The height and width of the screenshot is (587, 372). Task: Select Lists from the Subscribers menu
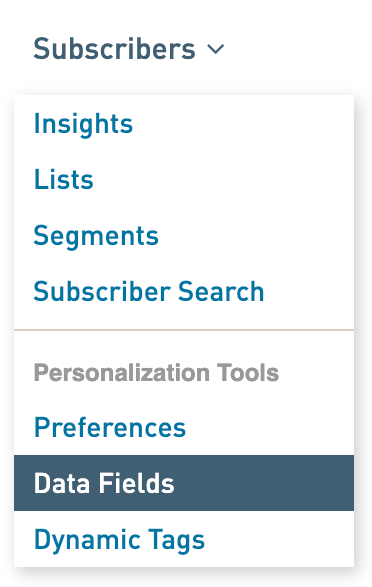pyautogui.click(x=63, y=179)
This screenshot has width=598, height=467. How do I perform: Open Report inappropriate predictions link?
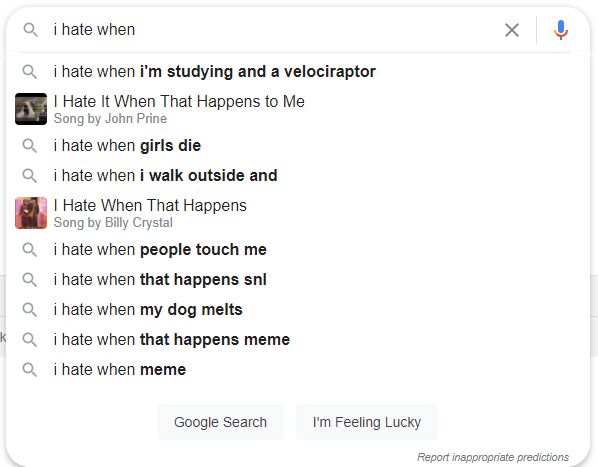point(493,457)
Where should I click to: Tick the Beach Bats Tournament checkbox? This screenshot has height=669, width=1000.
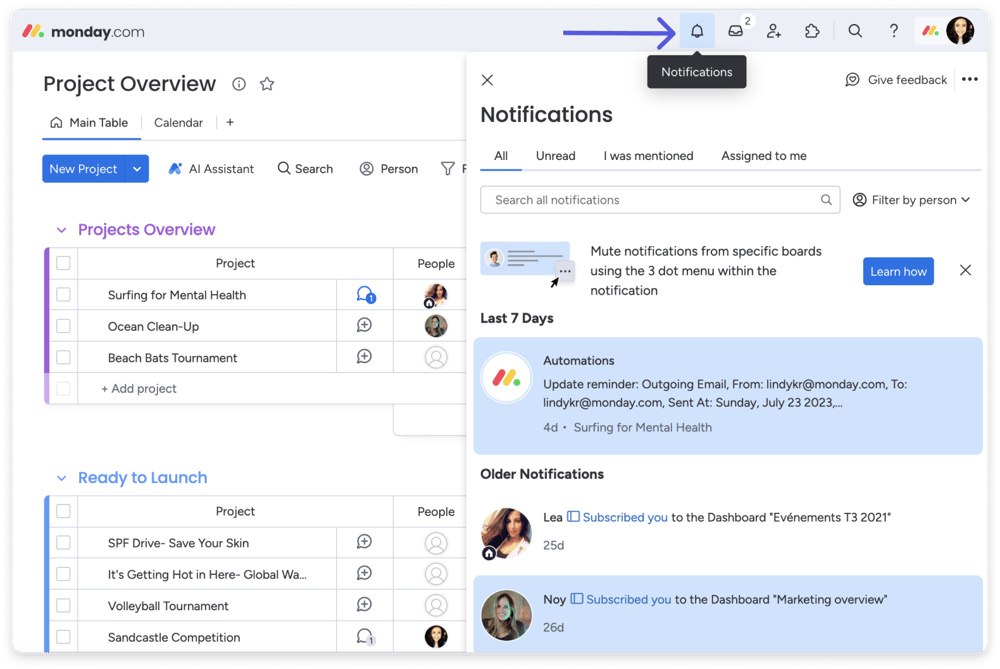coord(63,357)
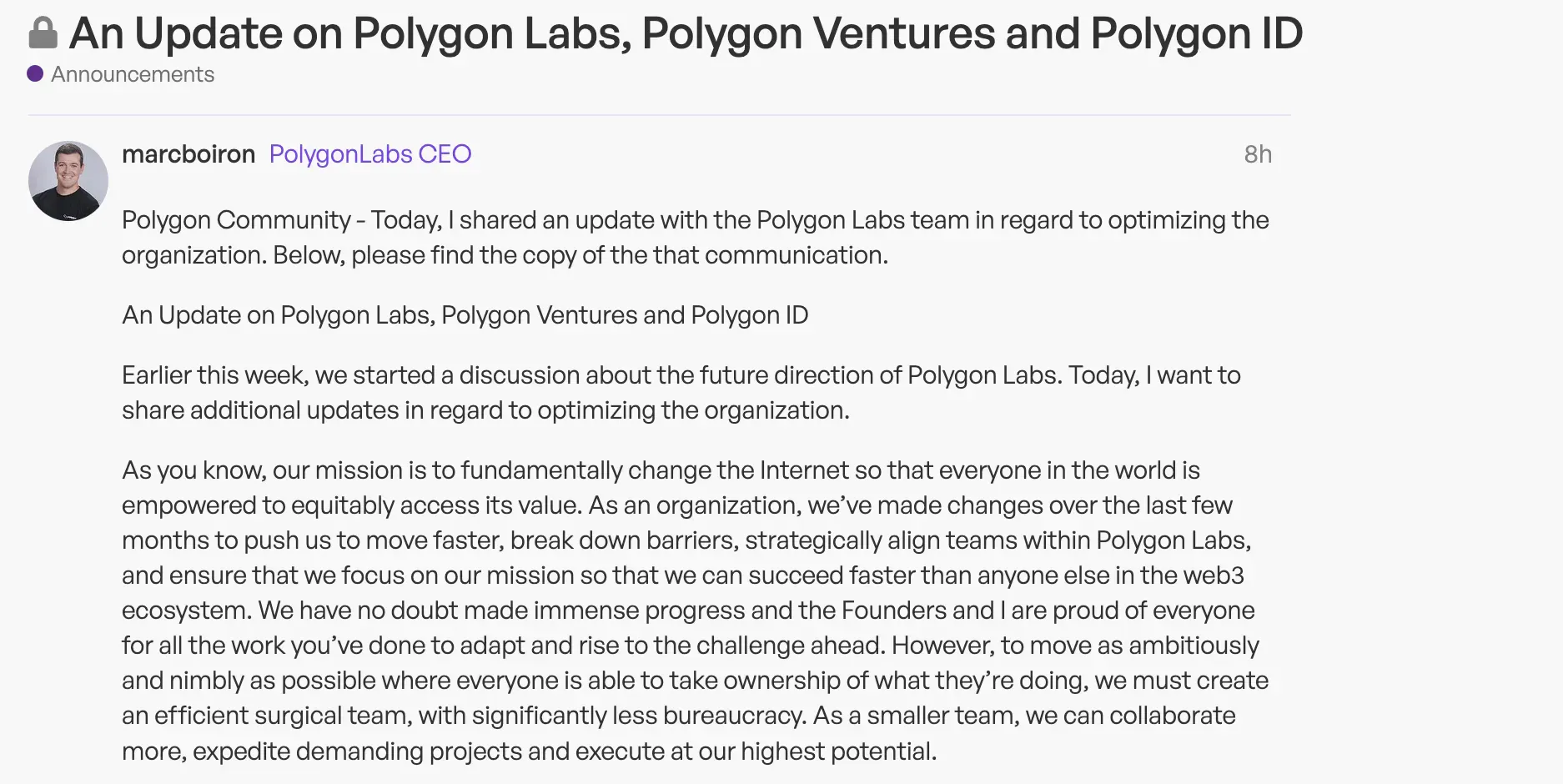Click the first paragraph starting Polygon Community
1563x784 pixels.
coord(696,238)
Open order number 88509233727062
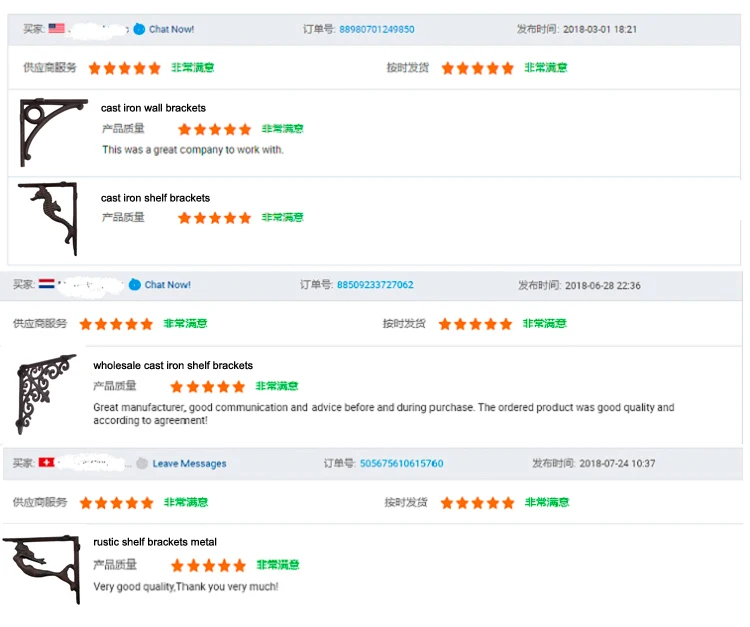This screenshot has height=627, width=750. coord(375,285)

::::

Directions for this task: Would you please print out all the records above exactly, minus any pictures?

Task solution:
The height and width of the screenshot is (587, 372). Task: Select Lists from the Subscribers menu
pyautogui.click(x=63, y=179)
This screenshot has width=598, height=467. How do I perform: Open Report inappropriate predictions link?
point(493,457)
Where should I click to: Tick the Beach Bats Tournament checkbox? This screenshot has height=669, width=1000.
coord(63,357)
Click the first paragraph starting Polygon Community
1563x784 pixels.
coord(696,238)
Open order number 88509233727062
This screenshot has height=627, width=750. coord(375,285)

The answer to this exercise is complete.